Text block -
If you are a real “people person,” or if you are a parent of young children, you may need to start with just a few hours alone – say, half a day. If you are struggling with depression, it may not be the best time to start practicing the discipline of solitude – although, there is a possibility it could help. Use caution and good judgment if you are depressed.

It is best if you can do it someplace other than your home, so you aren’t distracted by things you could be doing, but sometimes you may not have an option. If you have a greater tolerance for being alone, you should maybe consider camping remotely, or renting a cabin that is physically distant from your home, and spending a night, and then a whole day, alone with God. My typical times of solitude for the past twenty-five years have been three or four nights, and thus two or three entire days alone, though I have spent as much as eight days alone in a cabin two miles from the nearest (dirt) road. I try to get at least a couple days alone at least once a year, though I prefer twice.

The intention of solitude is to spend time together with God apart from time with anyone else, apart from things that distract you from the presence of God. There are some practical implications here. During your time of solitude you should plan to be out of touch with people and the world – no phone, no texting, no social media or internet. Don’t use the time to catch up on work – this is time for you and God.

What you actually do, or don’t do, during the time, depends in part on how much time you have, and on what helps you connect with the presence of God. If you are spending only a couple of hours, I would suggest maybe reading a chapter of the Bible, then doing a short devotional reading, and then spending time sitting in silence, in conscious recognition of God’s presence. After that, maybe you could walk, and pray out loud to God with no one else around.

Data extract -

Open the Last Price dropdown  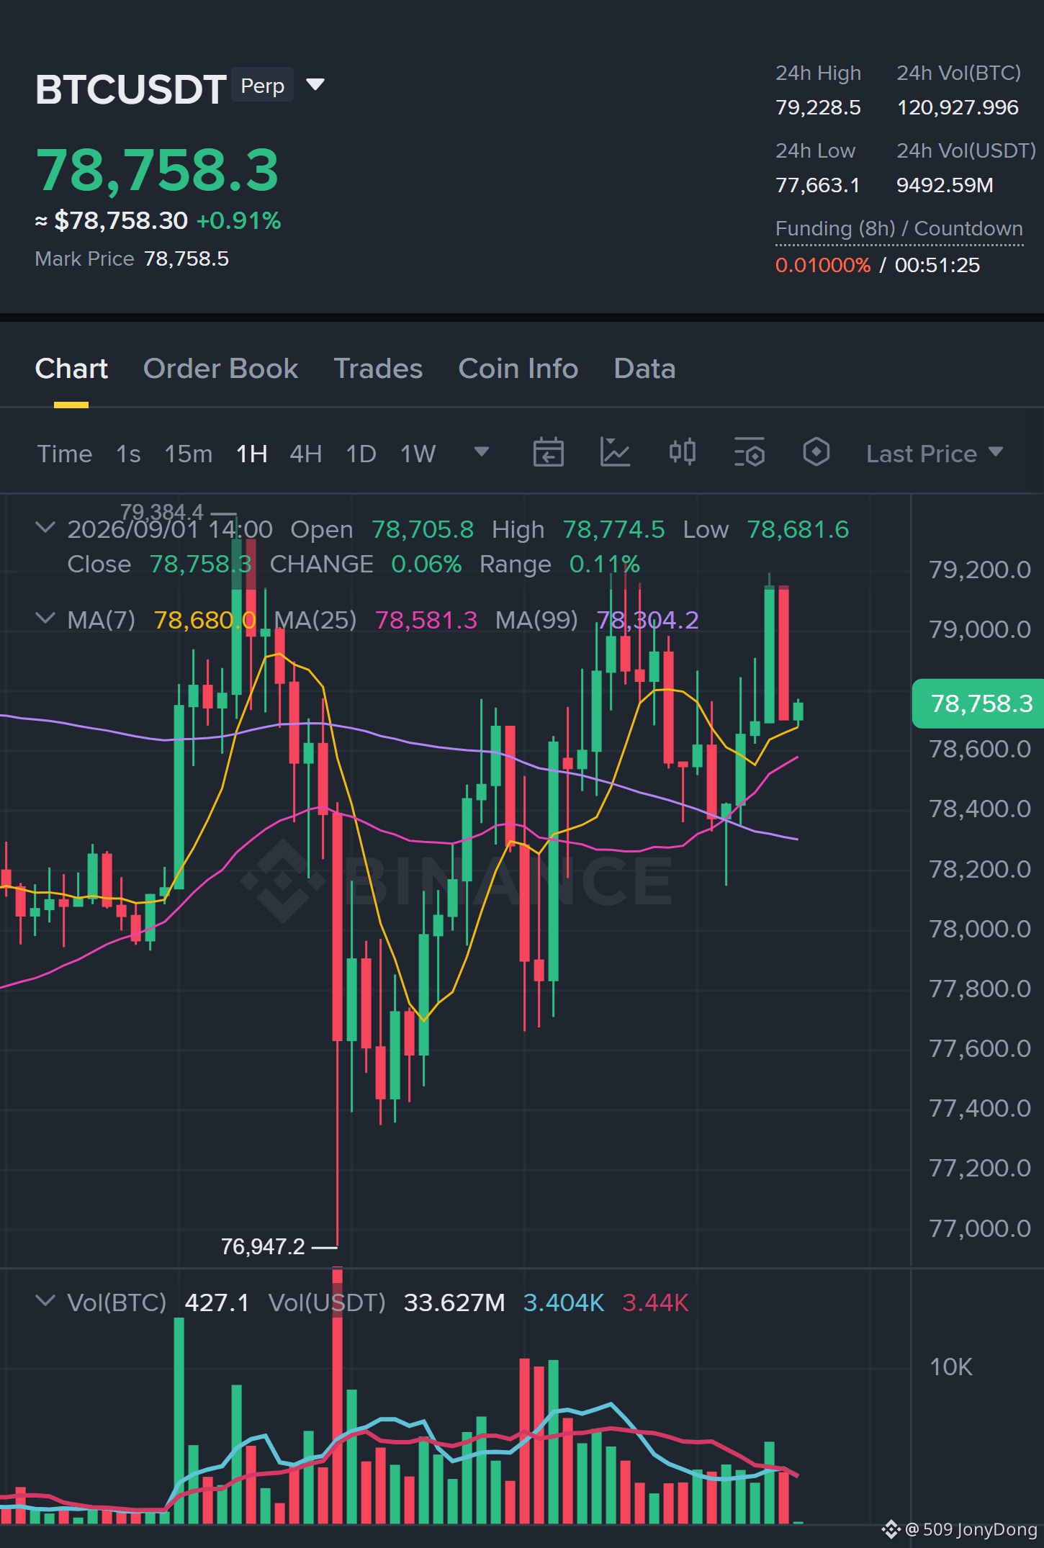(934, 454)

...

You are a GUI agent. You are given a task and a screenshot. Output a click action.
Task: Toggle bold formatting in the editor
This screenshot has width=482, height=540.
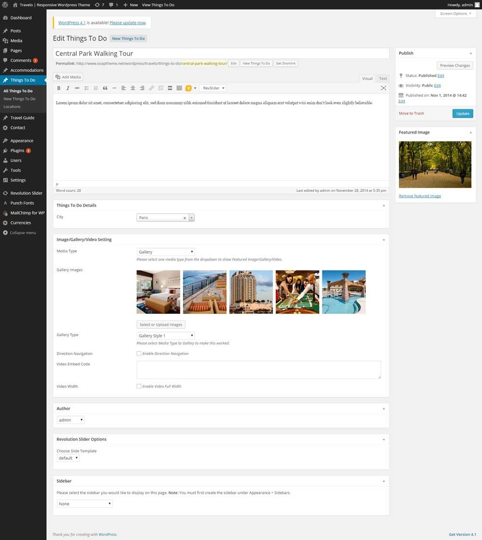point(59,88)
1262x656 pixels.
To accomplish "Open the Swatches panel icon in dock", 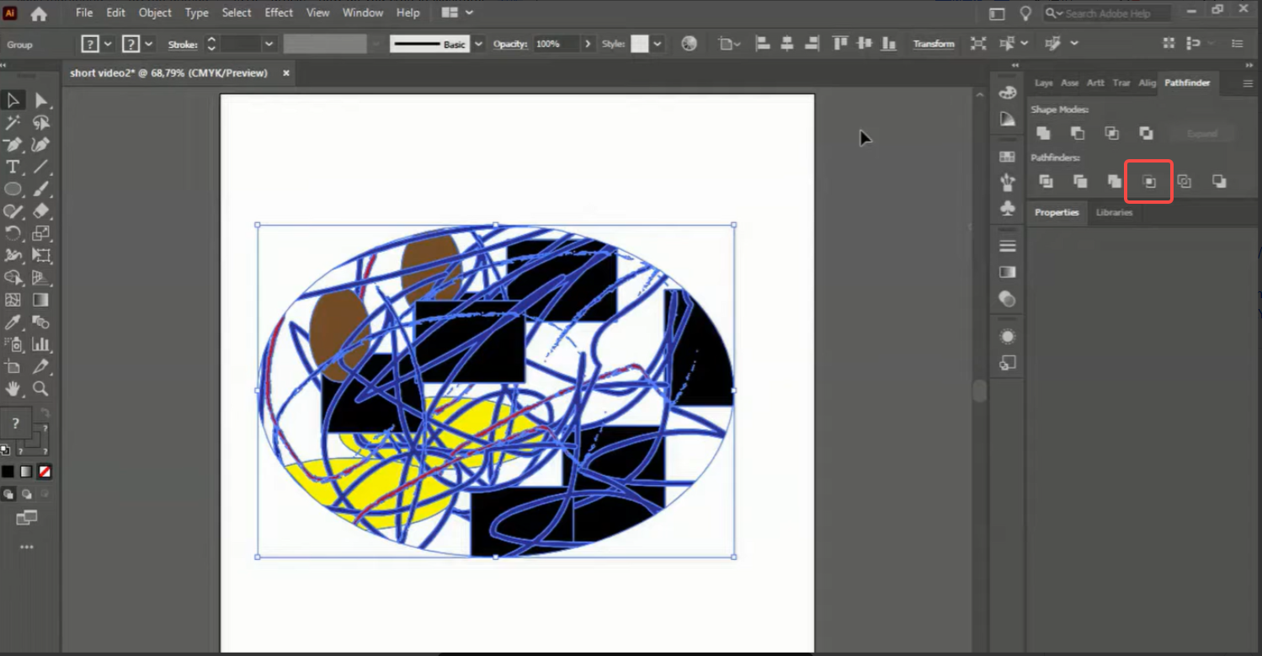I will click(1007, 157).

Task instructions -
1: Return the part of the passage on solitude starting with "The intention of" and going on through "one else around.", copied word for word.
2: Return every line of the records that contains the word "screenshot".
The passage on solitude and the records have nothing to do with each other.

Final answers -
1:
The intention of solitude is to spend time together with God apart from time with anyone else, apart from things that distract you from the presence of God. There are some practical implications here. During your time of solitude you should plan to be out of touch with people and the world – no phone, no texting, no social media or internet. Don’t use the time to catch up on work – this is time for you and God.

What you actually do, or don’t do, during the time, depends in part on how much time you have, and on what helps you connect with the presence of God. If you are spending only a couple of hours, I would suggest maybe reading a chapter of the Bible, then doing a short devotional reading, and then spending time sitting in silence, in conscious recognition of God’s presence. After that, maybe you could walk, and pray out loud to God with no one else around.

2:
You are a GUI agent. You are given a task and a screenshot. Output a click action.
This screenshot has width=482, height=540.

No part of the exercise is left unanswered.